══ DONNÉES FOURNIES ══

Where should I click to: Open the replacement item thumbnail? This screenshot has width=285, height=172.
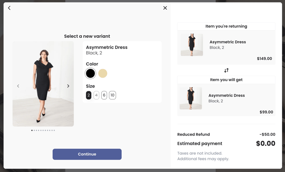tap(191, 99)
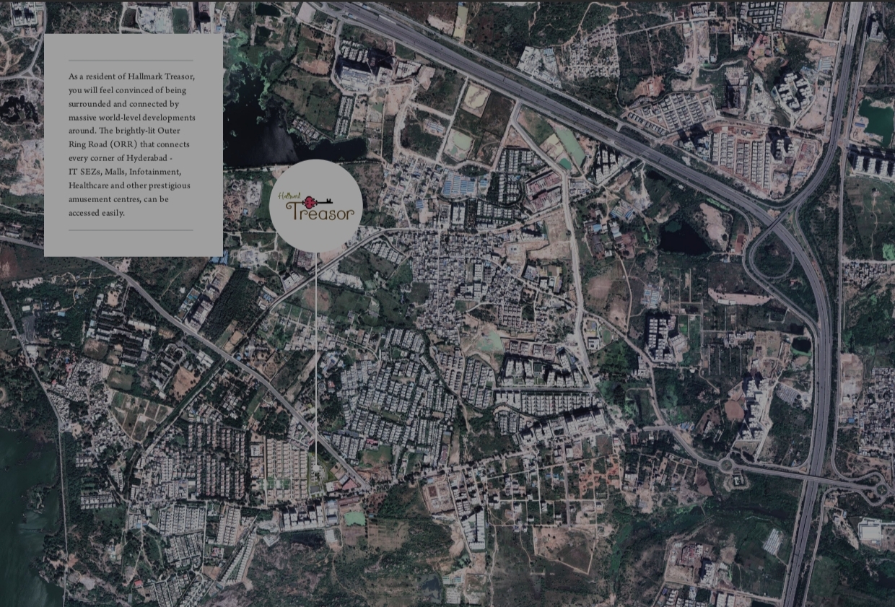Select the large white-roofed building at bottom right
895x607 pixels.
click(x=870, y=532)
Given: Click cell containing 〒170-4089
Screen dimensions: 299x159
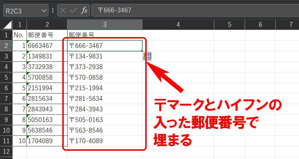Looking at the screenshot, I should coord(104,141).
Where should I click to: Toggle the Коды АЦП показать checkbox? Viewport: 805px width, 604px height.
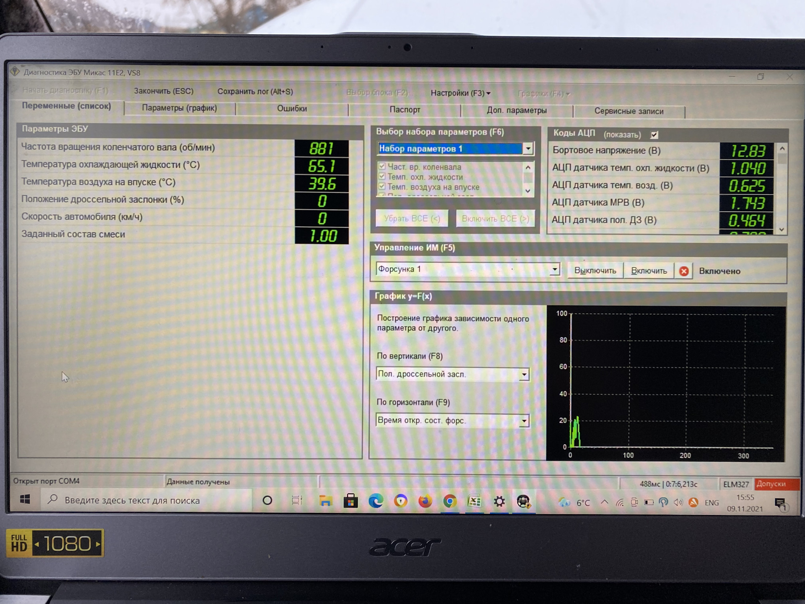click(654, 135)
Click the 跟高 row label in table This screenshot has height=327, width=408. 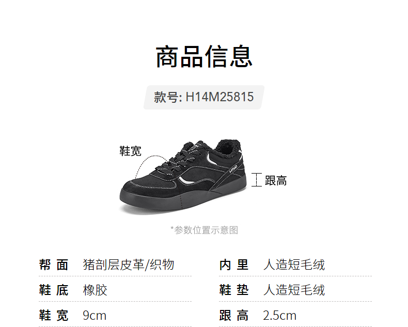234,316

═══

→ **CONSIGNE**: Reproduisez à l'identique tout ce qui va du début des enregistrements jusqu'à la ligne contenant « Looking at the », cette ligne comprise. Laissez les images de côté dans votre réponse.

→ **RÉSULTAT DE LA TÂCHE**:
Where should I click to: Open the replacement item thumbnail? This screenshot has width=285, height=172.
tap(191, 99)
Select the large white-roofed building at bottom right
895x607 pixels.
click(x=870, y=532)
Given: Click cell containing 〒170-4089
Screen dimensions: 299x159
Looking at the screenshot, I should coord(104,141).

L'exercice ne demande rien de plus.